Cessione di immobili e valori da provare

Può capitare, più o meno frequentemente, che una cessione di immobili possa determinare da parte dell'ufficio delle Entrate un'analisi sull'effettivo valore della stessa. In altre parole, il Fisco, sulla bae di valutazioni e in applicazione anche di metodi di comparazione, poteva inviare - in relazione a un atto di trasferimento - un avviso di accertamento al contribuente per il recupero della maggiore imposta di registro, e delle imposte accessorie, sulla base della differenza fra il valore dichiarato in atto e il valore accertato.

Un esempio

Per chiarire quanto sopra con un esempio, ipotizziamo che se la cessione è avvenuta a 100 euro, e l'ufficio delle Entrate di competenza stima il valore del bene a 120 euro, il contribuente può essere raggiunto da un avviso di accertamento finalizzato a garantire una corretta imposizione indiretta, per un importa complementare calcolata su 20 euro, come differenza tra il prezzo di cessione concordato tra le parti, e quello effettivamente congruo secondo l'Agenzia.

A sua volta, al contribuente era riconosciuta la possibilità di attivare un procedimento di adesione e ridurre così il valore accertato, oppure avviare un contenzioso.

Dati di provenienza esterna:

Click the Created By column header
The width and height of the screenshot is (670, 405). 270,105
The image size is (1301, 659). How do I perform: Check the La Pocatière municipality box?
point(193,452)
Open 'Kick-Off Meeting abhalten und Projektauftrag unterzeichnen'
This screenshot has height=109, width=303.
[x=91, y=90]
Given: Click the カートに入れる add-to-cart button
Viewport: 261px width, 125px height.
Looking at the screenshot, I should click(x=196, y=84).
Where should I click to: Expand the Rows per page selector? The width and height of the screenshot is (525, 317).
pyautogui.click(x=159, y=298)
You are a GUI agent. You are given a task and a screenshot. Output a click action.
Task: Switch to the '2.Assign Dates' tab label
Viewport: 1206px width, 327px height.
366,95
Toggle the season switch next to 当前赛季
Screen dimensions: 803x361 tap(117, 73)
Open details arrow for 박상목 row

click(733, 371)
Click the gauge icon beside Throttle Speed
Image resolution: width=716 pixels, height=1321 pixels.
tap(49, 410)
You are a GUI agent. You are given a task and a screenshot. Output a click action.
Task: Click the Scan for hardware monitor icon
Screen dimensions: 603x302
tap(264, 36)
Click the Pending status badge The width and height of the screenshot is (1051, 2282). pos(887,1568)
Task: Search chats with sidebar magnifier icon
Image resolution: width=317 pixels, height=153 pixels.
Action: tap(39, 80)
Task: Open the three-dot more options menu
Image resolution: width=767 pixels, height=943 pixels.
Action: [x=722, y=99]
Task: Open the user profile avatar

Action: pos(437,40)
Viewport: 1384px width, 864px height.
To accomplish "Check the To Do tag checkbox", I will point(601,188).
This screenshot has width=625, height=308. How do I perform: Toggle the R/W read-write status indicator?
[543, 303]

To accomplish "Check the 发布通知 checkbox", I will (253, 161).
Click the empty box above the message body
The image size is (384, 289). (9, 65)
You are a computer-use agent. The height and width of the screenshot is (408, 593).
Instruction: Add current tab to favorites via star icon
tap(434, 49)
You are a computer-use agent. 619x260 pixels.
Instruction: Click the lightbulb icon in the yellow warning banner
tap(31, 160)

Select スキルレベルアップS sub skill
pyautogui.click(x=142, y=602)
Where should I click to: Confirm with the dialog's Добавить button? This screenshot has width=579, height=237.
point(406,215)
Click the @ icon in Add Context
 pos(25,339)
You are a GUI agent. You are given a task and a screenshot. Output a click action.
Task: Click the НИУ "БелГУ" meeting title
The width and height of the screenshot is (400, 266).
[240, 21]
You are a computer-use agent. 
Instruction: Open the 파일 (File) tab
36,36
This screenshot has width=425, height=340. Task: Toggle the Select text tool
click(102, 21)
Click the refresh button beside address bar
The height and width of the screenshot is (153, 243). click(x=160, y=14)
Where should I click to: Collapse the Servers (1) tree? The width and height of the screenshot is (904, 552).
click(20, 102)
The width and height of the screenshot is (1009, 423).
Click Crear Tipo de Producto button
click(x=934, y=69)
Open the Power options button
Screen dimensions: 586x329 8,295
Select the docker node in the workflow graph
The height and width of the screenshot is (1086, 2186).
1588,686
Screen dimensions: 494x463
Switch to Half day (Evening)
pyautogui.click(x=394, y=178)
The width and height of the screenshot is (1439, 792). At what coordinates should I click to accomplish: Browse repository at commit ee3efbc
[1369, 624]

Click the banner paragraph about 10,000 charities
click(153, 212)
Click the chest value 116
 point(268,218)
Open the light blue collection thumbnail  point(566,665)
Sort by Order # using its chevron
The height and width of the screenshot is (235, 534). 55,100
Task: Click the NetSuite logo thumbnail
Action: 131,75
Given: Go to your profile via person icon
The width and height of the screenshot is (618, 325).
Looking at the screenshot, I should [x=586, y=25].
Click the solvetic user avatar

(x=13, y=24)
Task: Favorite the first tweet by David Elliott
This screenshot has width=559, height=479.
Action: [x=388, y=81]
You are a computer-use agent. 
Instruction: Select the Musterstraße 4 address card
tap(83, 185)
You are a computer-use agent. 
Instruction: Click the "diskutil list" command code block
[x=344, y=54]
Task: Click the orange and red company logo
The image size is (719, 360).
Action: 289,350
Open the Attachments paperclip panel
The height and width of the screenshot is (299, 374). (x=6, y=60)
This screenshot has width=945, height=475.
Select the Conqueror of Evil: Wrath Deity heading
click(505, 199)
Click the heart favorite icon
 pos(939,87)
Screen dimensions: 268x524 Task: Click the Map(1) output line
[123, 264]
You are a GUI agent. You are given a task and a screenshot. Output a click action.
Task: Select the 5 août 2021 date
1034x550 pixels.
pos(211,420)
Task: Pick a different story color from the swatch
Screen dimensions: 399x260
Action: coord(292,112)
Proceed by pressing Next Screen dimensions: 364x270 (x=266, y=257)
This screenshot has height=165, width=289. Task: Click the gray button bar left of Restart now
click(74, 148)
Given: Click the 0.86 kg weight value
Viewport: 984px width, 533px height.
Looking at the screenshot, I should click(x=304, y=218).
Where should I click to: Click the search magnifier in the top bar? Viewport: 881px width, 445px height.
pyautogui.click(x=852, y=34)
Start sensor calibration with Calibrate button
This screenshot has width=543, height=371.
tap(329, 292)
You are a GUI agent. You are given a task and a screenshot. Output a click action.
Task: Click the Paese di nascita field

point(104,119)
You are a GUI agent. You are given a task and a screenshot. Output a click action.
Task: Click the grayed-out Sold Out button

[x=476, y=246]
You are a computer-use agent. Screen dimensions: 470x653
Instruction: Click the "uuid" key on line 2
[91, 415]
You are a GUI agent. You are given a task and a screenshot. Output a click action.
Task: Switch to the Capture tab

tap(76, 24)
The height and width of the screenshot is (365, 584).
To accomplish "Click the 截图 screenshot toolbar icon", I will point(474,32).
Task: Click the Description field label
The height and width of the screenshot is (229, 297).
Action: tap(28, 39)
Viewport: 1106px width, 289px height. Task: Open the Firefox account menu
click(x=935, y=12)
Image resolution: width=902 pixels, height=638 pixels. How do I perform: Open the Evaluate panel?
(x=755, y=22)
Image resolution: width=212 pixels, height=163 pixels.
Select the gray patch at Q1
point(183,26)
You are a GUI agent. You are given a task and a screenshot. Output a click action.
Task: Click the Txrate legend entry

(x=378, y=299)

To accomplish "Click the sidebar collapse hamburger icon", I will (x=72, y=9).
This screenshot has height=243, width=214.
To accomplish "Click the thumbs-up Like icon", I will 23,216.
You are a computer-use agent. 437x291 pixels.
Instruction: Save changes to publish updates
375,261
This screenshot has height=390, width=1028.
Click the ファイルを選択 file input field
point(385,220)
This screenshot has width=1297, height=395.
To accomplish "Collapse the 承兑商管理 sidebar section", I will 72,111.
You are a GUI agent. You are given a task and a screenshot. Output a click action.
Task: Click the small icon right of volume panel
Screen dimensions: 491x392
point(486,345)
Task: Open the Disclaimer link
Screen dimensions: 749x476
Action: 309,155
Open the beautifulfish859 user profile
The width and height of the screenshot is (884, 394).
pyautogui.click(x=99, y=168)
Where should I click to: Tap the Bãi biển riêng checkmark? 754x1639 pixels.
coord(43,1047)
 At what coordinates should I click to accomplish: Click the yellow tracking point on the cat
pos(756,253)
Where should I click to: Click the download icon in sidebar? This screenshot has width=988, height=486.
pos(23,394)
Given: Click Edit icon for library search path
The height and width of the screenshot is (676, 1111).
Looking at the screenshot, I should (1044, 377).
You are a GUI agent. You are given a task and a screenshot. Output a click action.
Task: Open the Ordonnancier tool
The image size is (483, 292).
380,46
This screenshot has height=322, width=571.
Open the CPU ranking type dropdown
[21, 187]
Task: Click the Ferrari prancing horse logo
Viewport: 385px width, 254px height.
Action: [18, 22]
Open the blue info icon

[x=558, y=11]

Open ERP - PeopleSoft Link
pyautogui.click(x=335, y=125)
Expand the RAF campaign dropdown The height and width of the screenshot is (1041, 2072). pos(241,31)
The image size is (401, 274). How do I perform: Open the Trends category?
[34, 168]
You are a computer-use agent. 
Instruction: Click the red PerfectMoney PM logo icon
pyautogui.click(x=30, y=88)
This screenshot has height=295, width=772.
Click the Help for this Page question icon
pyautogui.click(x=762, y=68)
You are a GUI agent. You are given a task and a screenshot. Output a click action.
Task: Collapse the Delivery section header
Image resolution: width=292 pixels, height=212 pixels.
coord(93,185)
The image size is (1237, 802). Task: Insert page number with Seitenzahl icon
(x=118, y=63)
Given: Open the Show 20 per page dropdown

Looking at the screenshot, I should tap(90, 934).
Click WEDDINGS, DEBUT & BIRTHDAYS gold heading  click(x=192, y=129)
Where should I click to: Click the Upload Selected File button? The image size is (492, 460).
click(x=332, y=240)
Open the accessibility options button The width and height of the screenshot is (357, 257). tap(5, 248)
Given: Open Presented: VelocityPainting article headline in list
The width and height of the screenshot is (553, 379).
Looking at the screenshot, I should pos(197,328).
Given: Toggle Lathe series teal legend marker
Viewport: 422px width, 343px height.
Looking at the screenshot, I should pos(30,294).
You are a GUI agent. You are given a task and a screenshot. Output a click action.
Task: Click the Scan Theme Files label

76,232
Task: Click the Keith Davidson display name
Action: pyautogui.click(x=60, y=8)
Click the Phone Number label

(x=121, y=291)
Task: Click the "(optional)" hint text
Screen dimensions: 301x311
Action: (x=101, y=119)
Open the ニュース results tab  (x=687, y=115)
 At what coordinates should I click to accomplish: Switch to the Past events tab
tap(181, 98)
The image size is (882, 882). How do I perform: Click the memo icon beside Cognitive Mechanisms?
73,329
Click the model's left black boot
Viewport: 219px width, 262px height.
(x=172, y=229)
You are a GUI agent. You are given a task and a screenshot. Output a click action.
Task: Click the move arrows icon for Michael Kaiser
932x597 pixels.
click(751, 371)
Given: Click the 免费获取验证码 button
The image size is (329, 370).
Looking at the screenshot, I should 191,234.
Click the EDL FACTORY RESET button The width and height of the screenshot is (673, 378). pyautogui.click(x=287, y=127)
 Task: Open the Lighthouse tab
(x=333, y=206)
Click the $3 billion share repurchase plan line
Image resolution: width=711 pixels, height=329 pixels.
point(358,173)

Qualche dubbio tra leggi e sentenze

In realtà, quanto sopra non è affatto un atteggiamento omogeneo e ben giustificato. Prima di tutto, la legge 88/2009 UE aveva disposto per l'amministrazione finanziaria l'impossibilità di utilizzare alcune presunzioni, come quelle basate sul "valore normale" per l'imposizione diretta. Successivamente, sempre in riferimento all'imposizione diretta, le Entrate confermarono tale principio (con la risoluzione 18/E/2010) precisando che non era possibile avviare un accertamento in tale ambito per effetto di un mero scostamento tra il corrispettivo dichiarato per la cessione e il valore normale. Invece, per innescare un simile accertamento bisognava supportare lo scostamento con altri elementi presuntivi che fossero idonei a integrare la prova della pretesa, come il valore del mutuo (se di importo superiore a quello della compravendita) o ancora i dati che emergono dalle indagini finanziarie, i prezzi emergenti da ulteriori atti di compravendita sullo stesso immobile, e così via.

Sul fronte giurisprudenziale, invece, la Cassazione ha diverse volte ribadito che il valore normale è insufficiente per poter legittimare un accertamento nell'ambito dell'imposizione diretta, considerando eventuali sproporzioni elevate tra il valore dell'immobile e il corrispettivo, del confronto tra i prezzi indicati nei preliminari e negli atti definitivi, nell'insufficienza del corrispettivo a garantire un utile adeguato, delle dichiarazioni degli acquirenti e altro ancora.